System capability will demonstrate the robustness of the cleaning process. Cleaning validation studies should demonstrate that soil residues are reduced to below visual detection level (DL) by consistently meeting visual acceptance criteria. This demonstrates that the cleaning processes are capable of reducing TOC residues to visual DL on product contact surfaces. One way to determine system capability is by collecting samples at various times during the cleaning step. A plot of the rinse concentration vs. time will show a point where there are no significant changes in the rinse concentration with additional rinse time. A relationship between rinse concentration and surface swab results should be established. It is expected to perform a study to determine recovery of TOC residues from equipment surfaces. The linear regression line, passing through the average of negative control sample for each soil, can give a swab TOC concentration for a specific soil level

FDA defines Process Analytical Technology (PAT) as a system for designing, analyzing, and controlling manufacturing through timely measurements of critical quality and performance attributes of raw and in-process materials and processes with the goal of ensuring final product quality. PAT in cleaning can be applied to complement the validation and optimize equipment usage based on real time data. In both cases, it is expected to identify parameters that indicate equipment cleanliness.
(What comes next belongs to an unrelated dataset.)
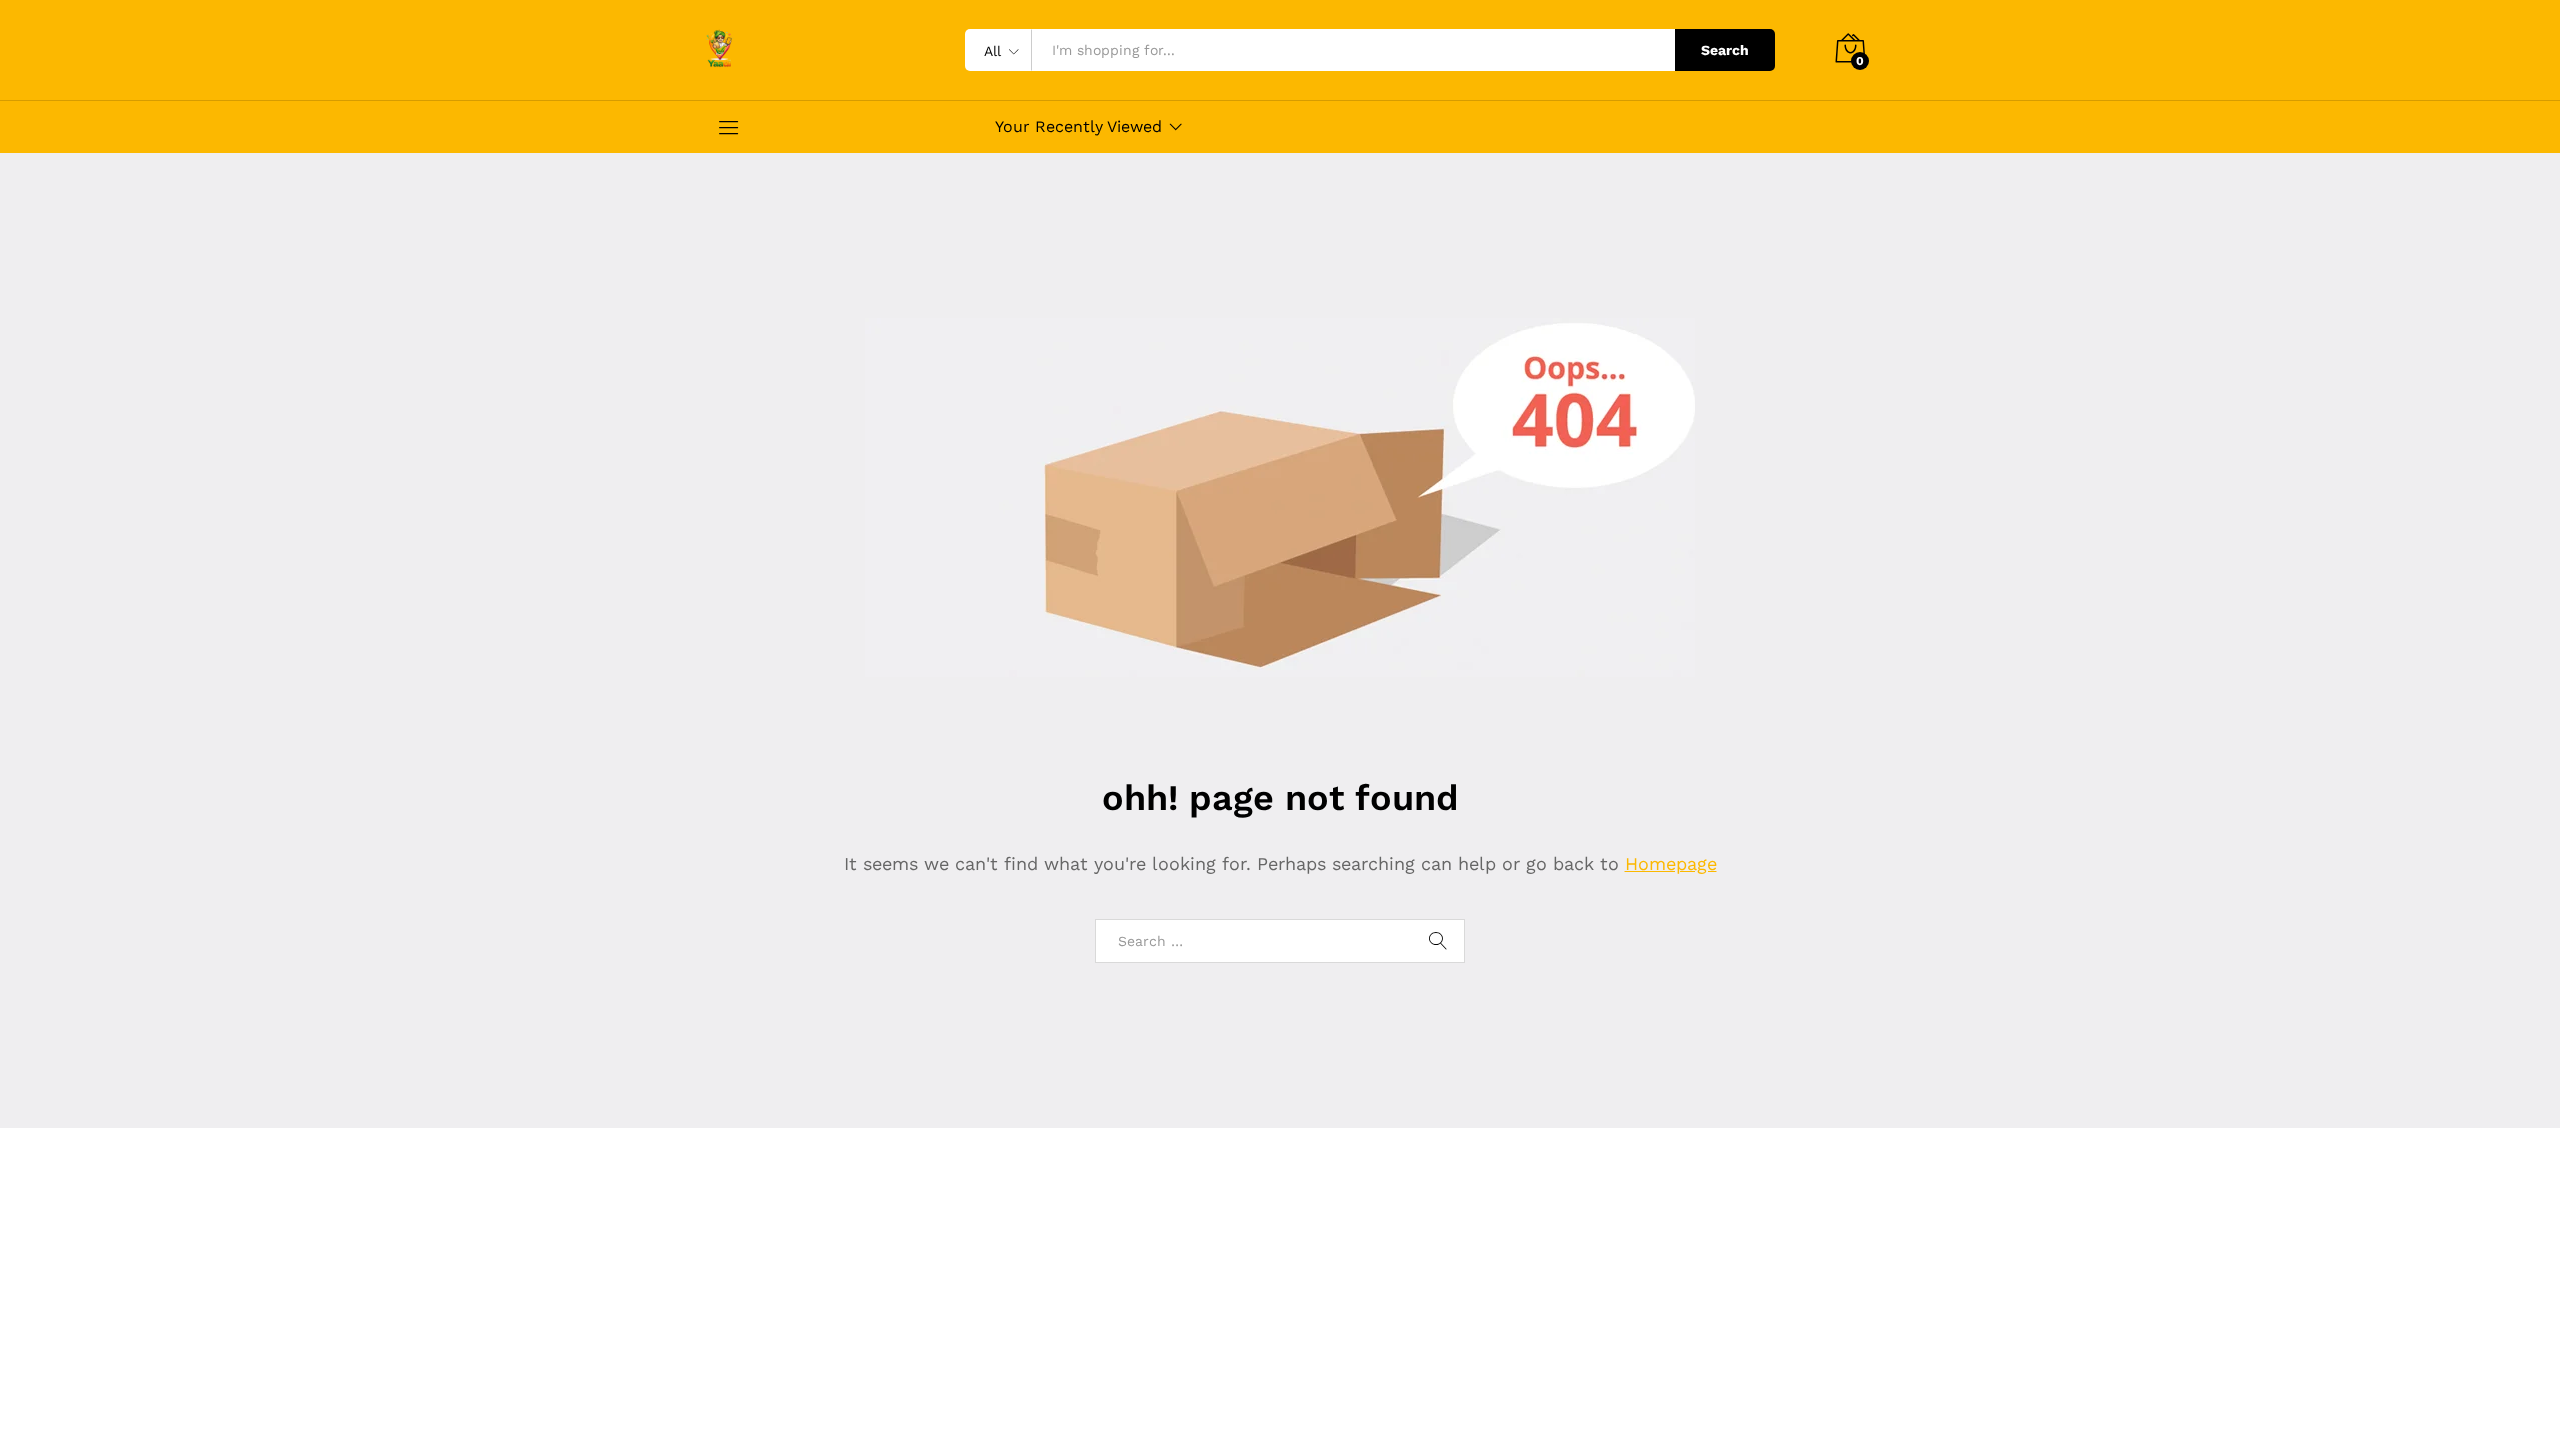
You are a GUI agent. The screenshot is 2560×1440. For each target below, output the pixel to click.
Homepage (1671, 863)
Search (1725, 50)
Usually this is done at the final rinse. A selection of parameters that can be monitored on-line is performed for the PAT application. Concentration vs. time plots for the parameters are determined with a safety factor. For indirect parameters, such as rinse concentration for soil concentration, relationships between surface soil levels and rinse water levels need to be established. These relationships should be used during validation studies to establish alert and action limits to be used with PAT. Types of PAT measurements that can be used to verify cleanliness after completion of the CIP cycle include conductivity/pH to measure residual cleaning agent, TOC to measure product or cleaning agent residuals, or UV absorbance for protein residues. Other types of measurements may be developed based on API and cleaning agent.
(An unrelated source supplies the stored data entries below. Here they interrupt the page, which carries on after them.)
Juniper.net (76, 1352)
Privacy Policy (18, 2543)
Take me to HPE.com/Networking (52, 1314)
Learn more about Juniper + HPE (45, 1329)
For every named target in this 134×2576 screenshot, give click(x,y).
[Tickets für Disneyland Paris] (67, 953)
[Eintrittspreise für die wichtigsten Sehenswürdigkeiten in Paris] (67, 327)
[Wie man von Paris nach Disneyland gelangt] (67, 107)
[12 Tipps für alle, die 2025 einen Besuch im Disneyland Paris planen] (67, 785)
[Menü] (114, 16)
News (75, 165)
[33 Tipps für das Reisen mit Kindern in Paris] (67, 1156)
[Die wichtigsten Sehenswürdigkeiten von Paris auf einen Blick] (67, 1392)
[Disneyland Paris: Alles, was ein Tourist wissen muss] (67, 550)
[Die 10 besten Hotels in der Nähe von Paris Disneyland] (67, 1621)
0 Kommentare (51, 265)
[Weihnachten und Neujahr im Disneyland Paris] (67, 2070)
To avoid microbial proliferation, post-CIP drying, flushing with WFI, and SIP are utilized for biopharmaceutical processes. It is expected to demonstrate they maintain acceptable microbial quality between the time the equipment is used or steamed-in-place. For equipment not maintained as a closed system, recontamination with dust particles or airborne microbes can contribute to microbial proliferation when combined with moist surfaces. For equipment steamed-in-place, the validation of the SIP process must take into account the bioburden present in the equipment. Even when SIP factors bioburden into account, high microbial burden will cause increased endotoxin levels. Clean hold time is not a risk when SIP is performed immediately after CIP and equipment is maintained as a closed system between SIP and the next production cycle.